On February 6, PCAOB Chairman James Doty told the SEC that the Board was no longer pursuing the idea of requiring mandatory audit firm rotation. Chairman Doty made his comments at a public meeting of the SEC at which the Commission considered and approved the PCAOB’s $258 million 2014 budget. In response to Commissioner questioning, he stated: “We don’t have an active project or work going on within the Board to move forward on a term limit for auditors.” He added that the Board was continuing to look at other ways of strengthening auditor independence and skepticism.
As described in the July 2013 Update, the PCAOB originally floated the possibility of requiring public companies to periodically change auditors (e.g., every 10 years) in a 2011 concept release.

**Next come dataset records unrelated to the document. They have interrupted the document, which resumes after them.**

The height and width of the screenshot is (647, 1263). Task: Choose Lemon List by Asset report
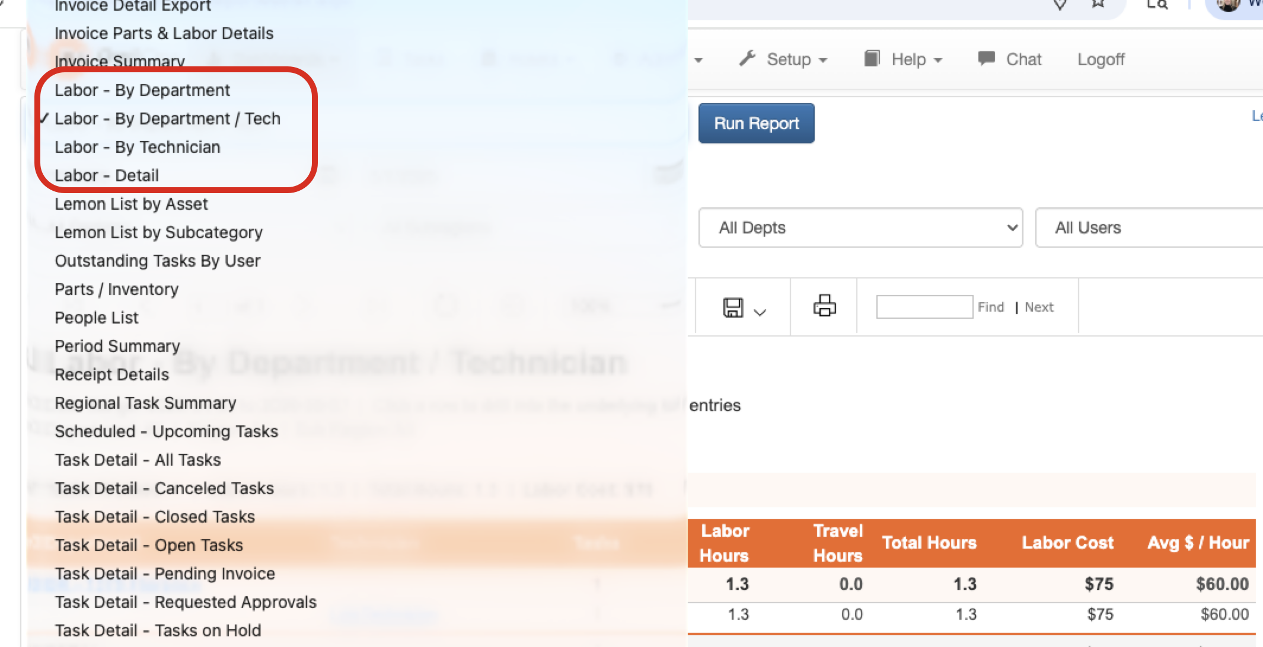coord(131,204)
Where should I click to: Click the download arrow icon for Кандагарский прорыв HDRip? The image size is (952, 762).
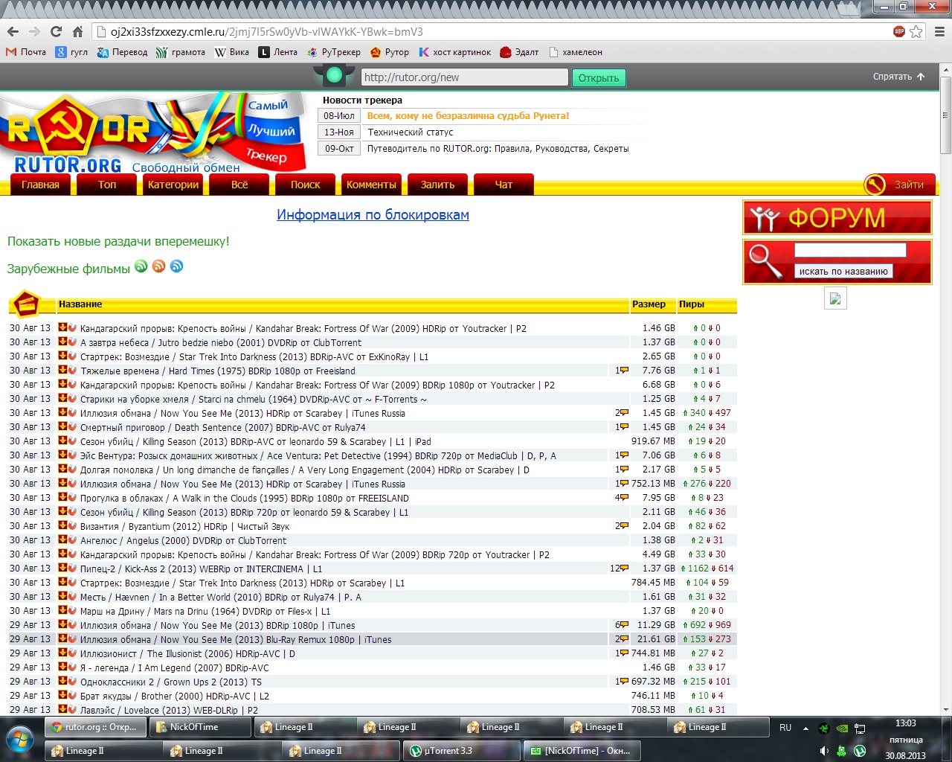pyautogui.click(x=63, y=328)
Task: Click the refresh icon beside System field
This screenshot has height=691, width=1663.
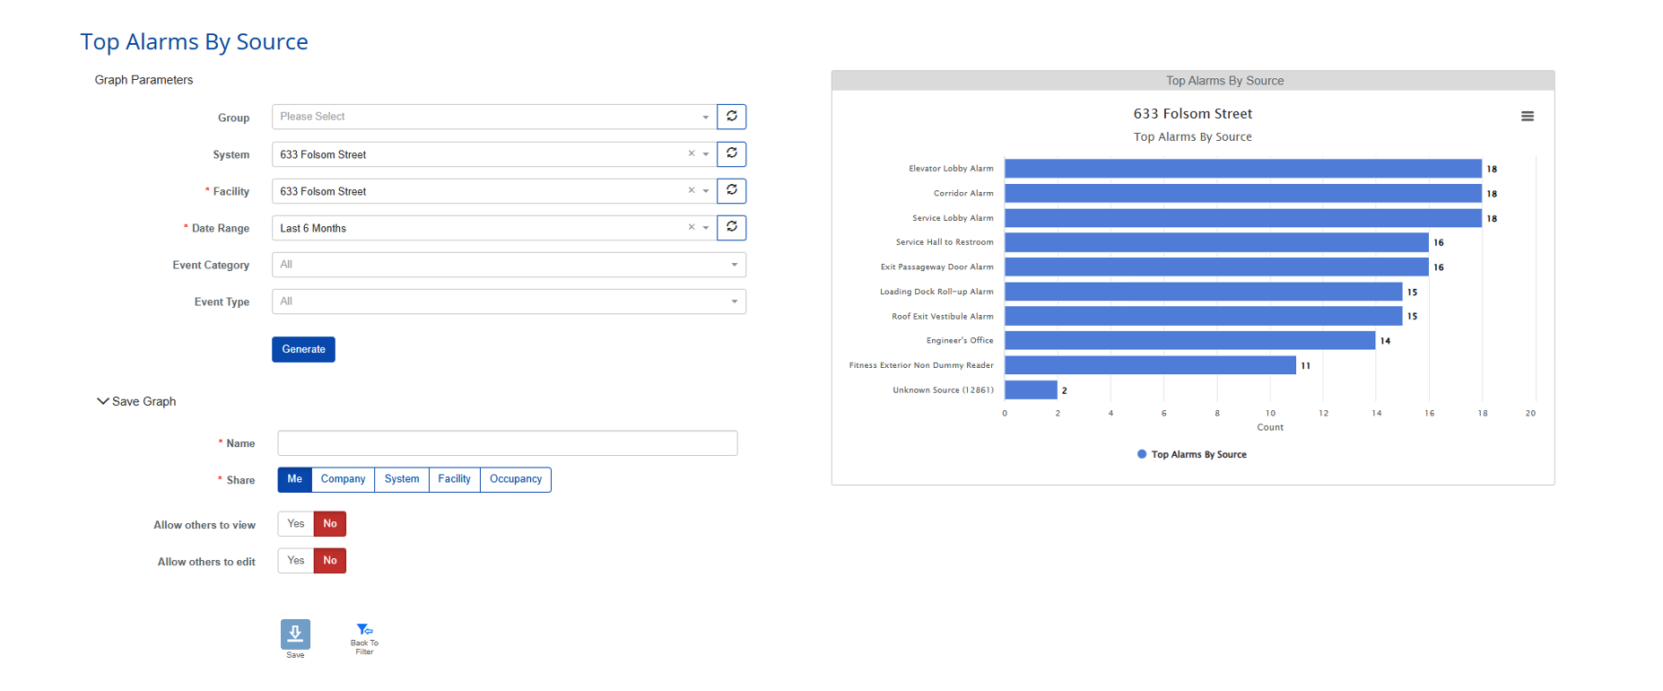Action: (x=732, y=154)
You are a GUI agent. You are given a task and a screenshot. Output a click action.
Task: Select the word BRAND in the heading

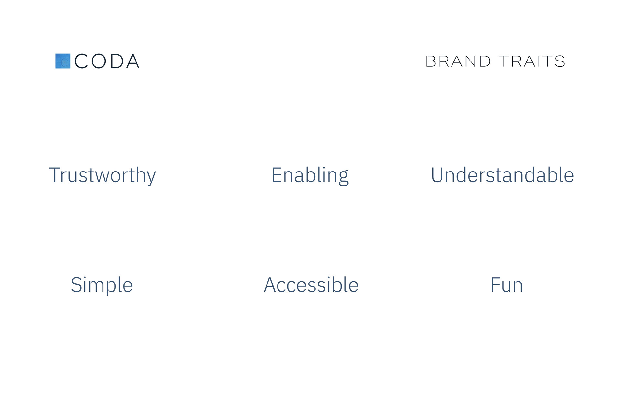click(x=458, y=61)
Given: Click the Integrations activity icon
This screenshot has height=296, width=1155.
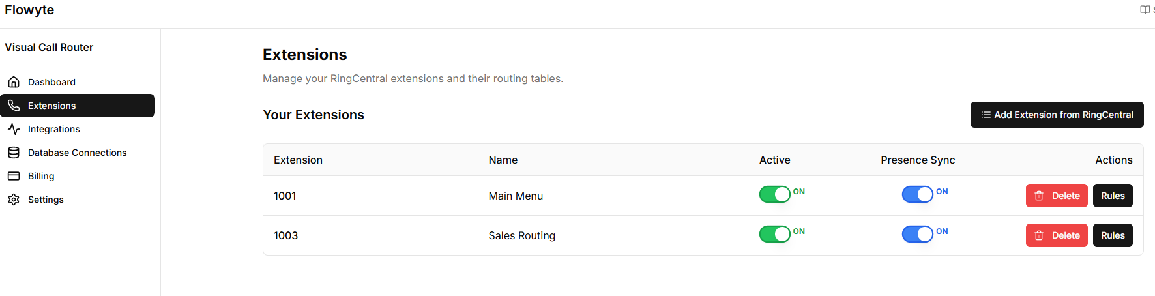Looking at the screenshot, I should click(x=14, y=129).
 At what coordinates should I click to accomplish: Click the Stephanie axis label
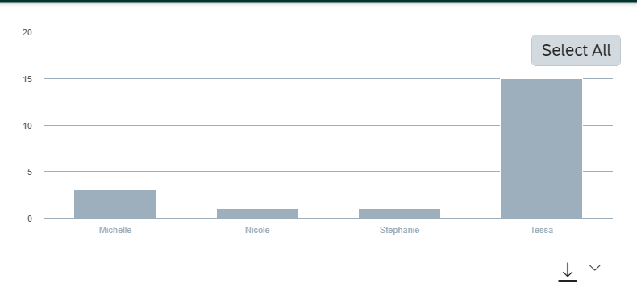point(399,230)
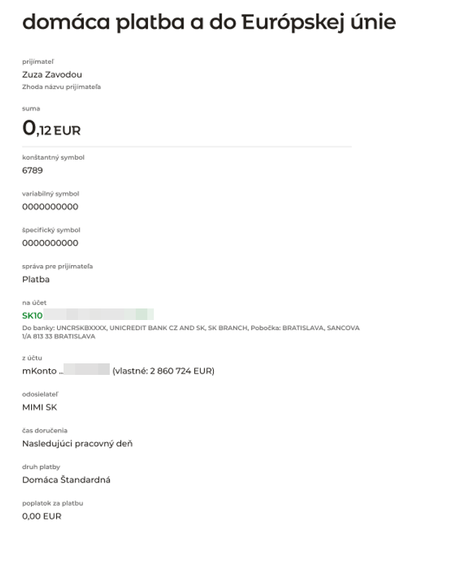
Task: Click the 'prijímateľ' field label
Action: tap(38, 61)
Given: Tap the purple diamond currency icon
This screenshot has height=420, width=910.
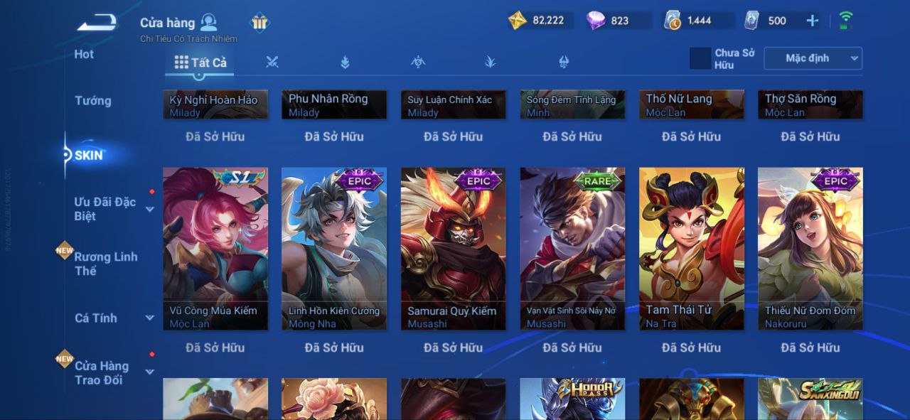Looking at the screenshot, I should (x=596, y=21).
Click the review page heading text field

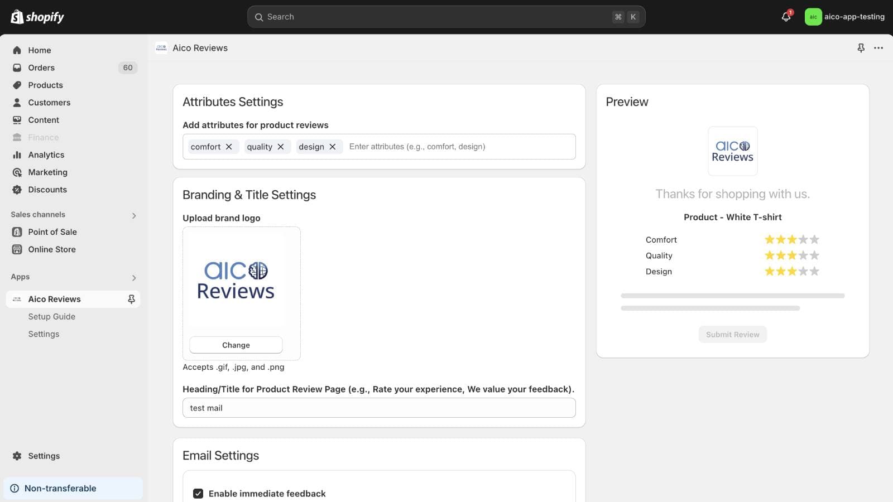coord(379,408)
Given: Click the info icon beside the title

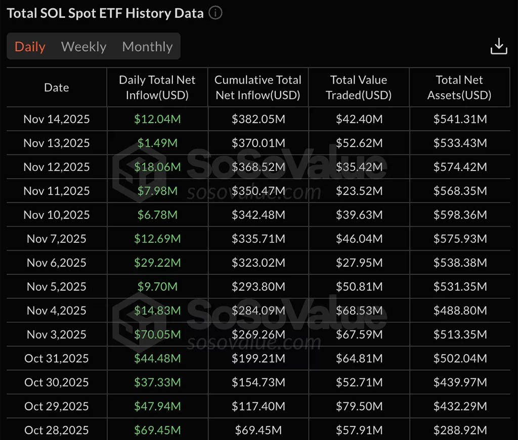Looking at the screenshot, I should (215, 13).
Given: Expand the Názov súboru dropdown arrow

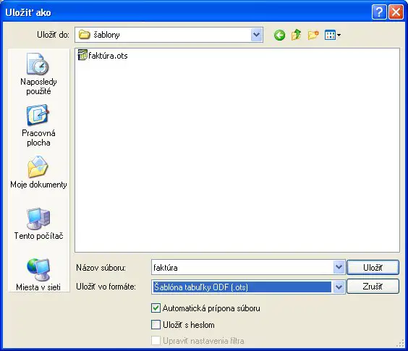Looking at the screenshot, I should [339, 267].
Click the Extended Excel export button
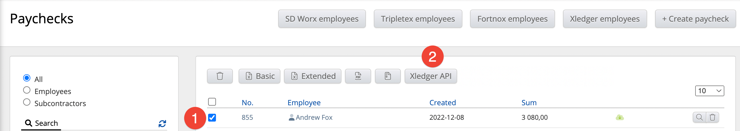Viewport: 740px width, 131px height. pos(313,76)
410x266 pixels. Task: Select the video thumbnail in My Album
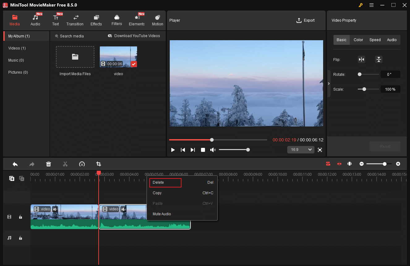pos(118,57)

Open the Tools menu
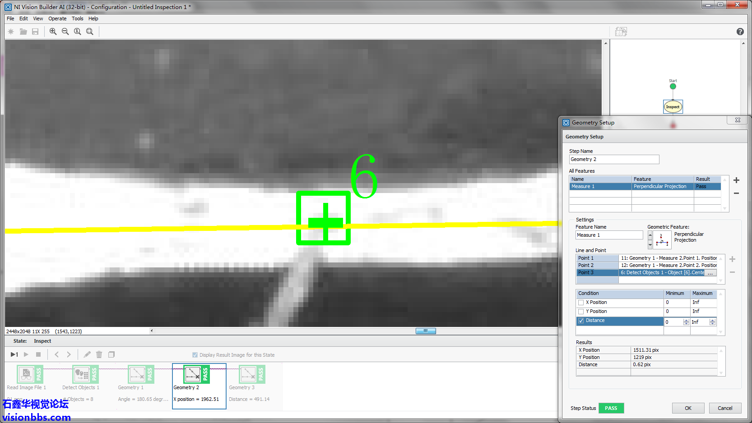(77, 18)
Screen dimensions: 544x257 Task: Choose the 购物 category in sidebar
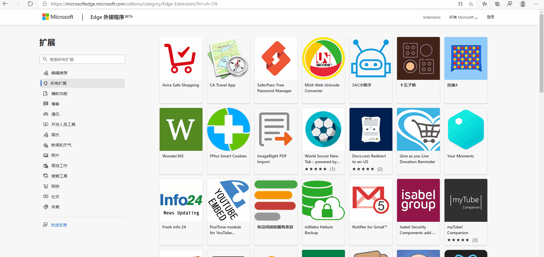(x=55, y=186)
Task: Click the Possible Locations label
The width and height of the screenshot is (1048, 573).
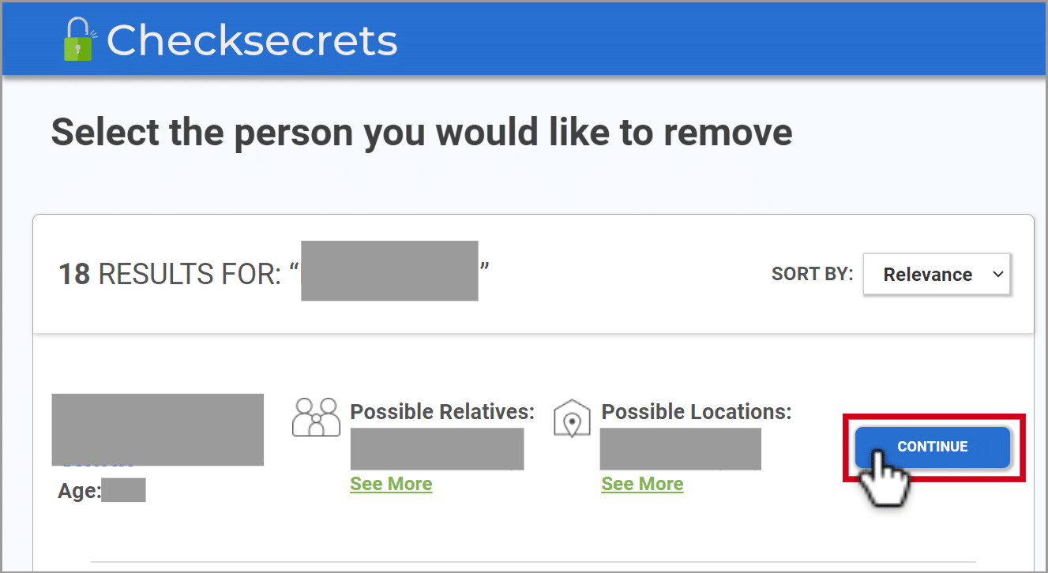Action: [x=696, y=411]
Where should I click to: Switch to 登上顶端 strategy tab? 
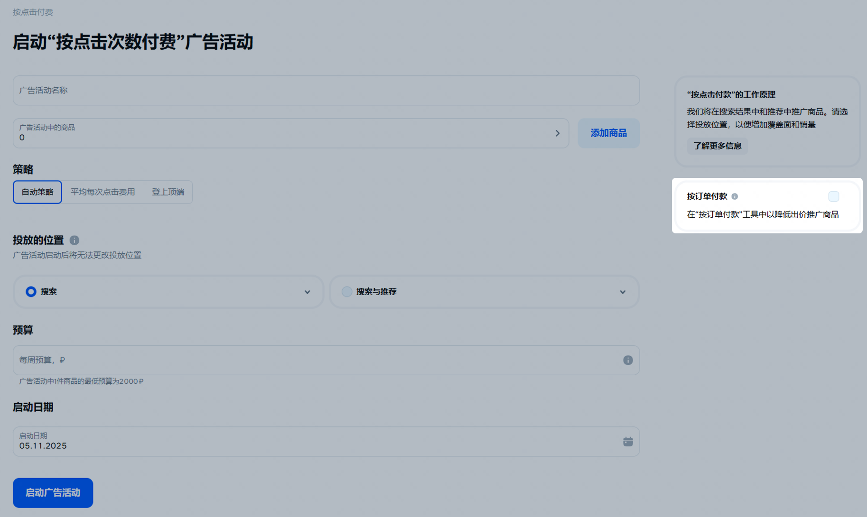[168, 192]
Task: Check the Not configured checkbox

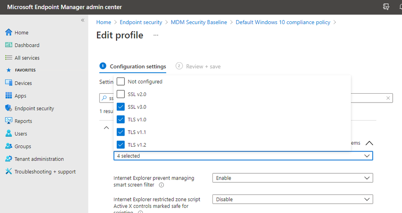Action: coord(121,82)
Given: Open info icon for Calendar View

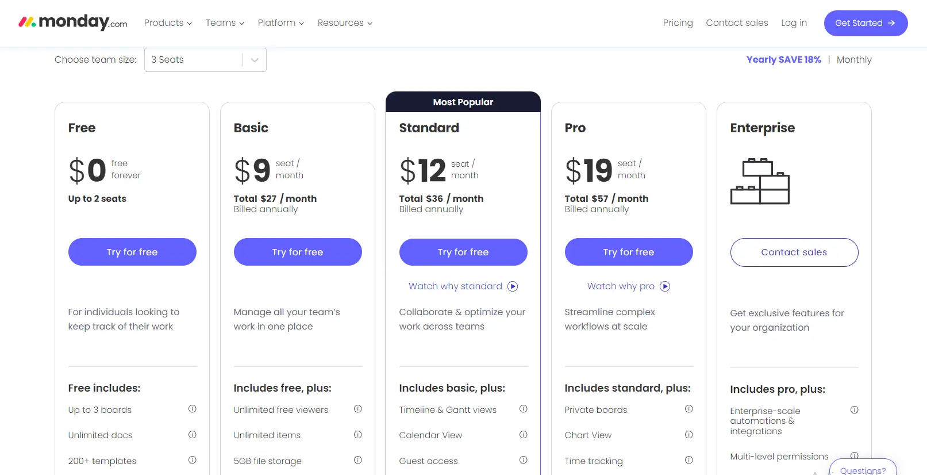Looking at the screenshot, I should click(x=524, y=435).
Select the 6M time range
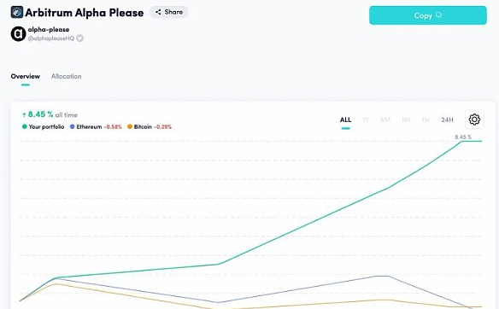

The idea attracted strong opposition, particularly from audit committees and public companies, and, in July 2013, the House of Representatives passed a bill that would have precluded the PCAOB from requiring rotation.
Comment: Mandatory rotation may not be completely dead. Chairman Doty appears to remain personally committed to the idea, and, in the event of a major U.S. audit failure, he might seek to revive it. Moreover, as discussed in the January 2014 Update, Europe is moving forward with a mandatory 10-year rotation requirement. U.S. policy-makers will likely closely follow the perceived success or failure of that initiative.